For the sake of simplicity, this tutorial will assume you are running Docker on a non-HPC Ubuntu machine. Although installation can vary across operating systems, the actual tutorial instructions we use here work almost identically across different operating systems running Docker.

Using existing Docker images

Sometimes, the tool you want to run is already Dockerized. Perhaps you want to use that existing image for your own research, or maybe you want to base a pipeline off it. But how would you know that such an image exists? Where do you look for Docker images? And how do you know if you’ve found a good one?

Container registries

Docker images are usually shared on registries. Quay.io and Docker Hub are examples of popular public registries, which anyone can browse online. GitLab Container Registry on the other hand is a private registry, so it can’t be easily browsed by outside users.
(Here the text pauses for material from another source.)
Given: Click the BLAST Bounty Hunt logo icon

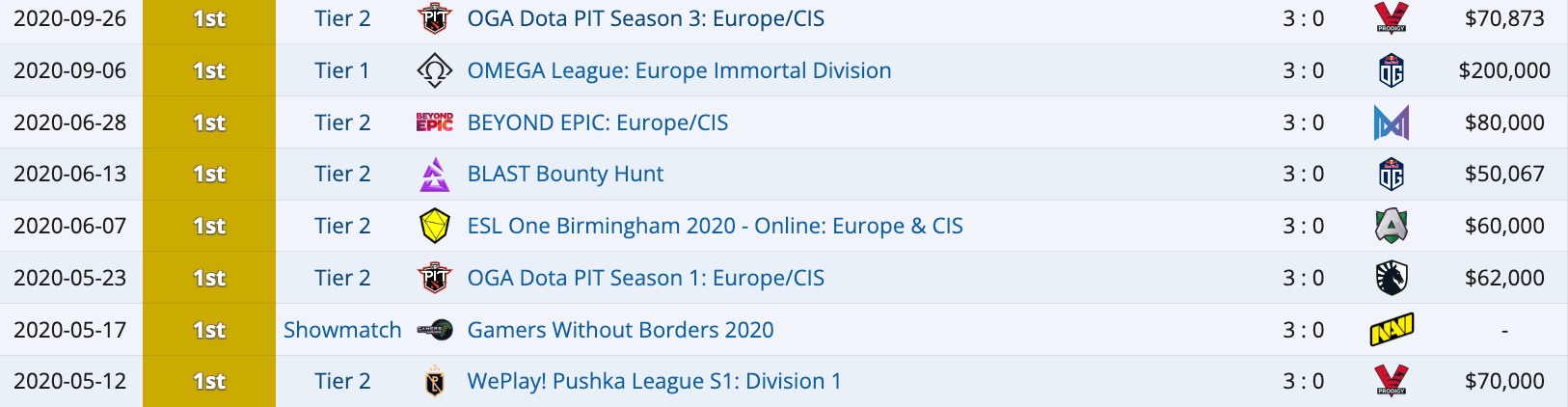Looking at the screenshot, I should (435, 174).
Container registries usually show you the layers that make up a particular Docker image, what versions are available, and the username or organization that the Docker image is associated with. They also usually give you the command line text you need to use in order to download a particular image locally, which will allow you use to the image on your own machine.

Note

Different registries have different limits on how often you can download images from the command line. If you are not logged in with the service you are using, these limits are usually based upon IP address, and may start blocking you from downloading if you are doing it too many times in a short period of time. As of our writing this, Docker Hub in particular limits your IP to 100 downloads per six hours if you are not logged in.

Looking for an official image

A good place to start when looking for Docker images (or for one to base your own Docker image upon) are official images maintained by institutions. Docker Hub makes this easy by maintaining a curated list of official images, and a curated list of verified images maintained by commerercial entities. These images include the likes of Ubuntu, golang, the AWS CLI, and even Docker. Yes, you can run Docker in Docker!

Quay.io does not maintain a list of official images like Docker Hub, but you can nonetheless find official images on there with a bit of searching, such as CentOS. Because Quay is owned by Red Hat, it is a good place to find images based on Red Hat Linux distributions.

Looking for an oft-maintained image

Official images are generally well-maintained. By this we mean that they get frequent updates. Most Docker registries will show you the last time an image was updated, and will show a history going back several updates. This is important not only because it means you can get the latest features of new versions of software, but it also usually indicates that someone is paying attention to the security side of things too. No one wants to use a container only to discover that it still contains the infamous log4j vulnerability, after all.

Security considerations

Note

Containers operate in an isolated filesystem, and you can generally do whatever you like inside of them without affecting the rest of the system. However, it is theoretically possible for malicious software in a container to “escape” into the system at large.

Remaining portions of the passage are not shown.